Your answer should hold only the line containing "The height and" and each line that follows it in the listing, copied exactly.
(PROVIDED ENTRIES)
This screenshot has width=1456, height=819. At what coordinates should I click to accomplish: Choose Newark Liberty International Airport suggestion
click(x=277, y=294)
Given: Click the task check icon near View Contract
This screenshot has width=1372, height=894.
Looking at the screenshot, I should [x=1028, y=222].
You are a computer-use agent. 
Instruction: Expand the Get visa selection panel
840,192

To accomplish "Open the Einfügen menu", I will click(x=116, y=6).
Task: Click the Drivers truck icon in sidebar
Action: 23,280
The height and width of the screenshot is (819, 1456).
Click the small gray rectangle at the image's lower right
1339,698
(End PROVIDED ENTRIES)
### THE COMPLETED TASK
The height and width of the screenshot is (819, 1456).
Click the small gray rectangle at the image's lower right
1339,698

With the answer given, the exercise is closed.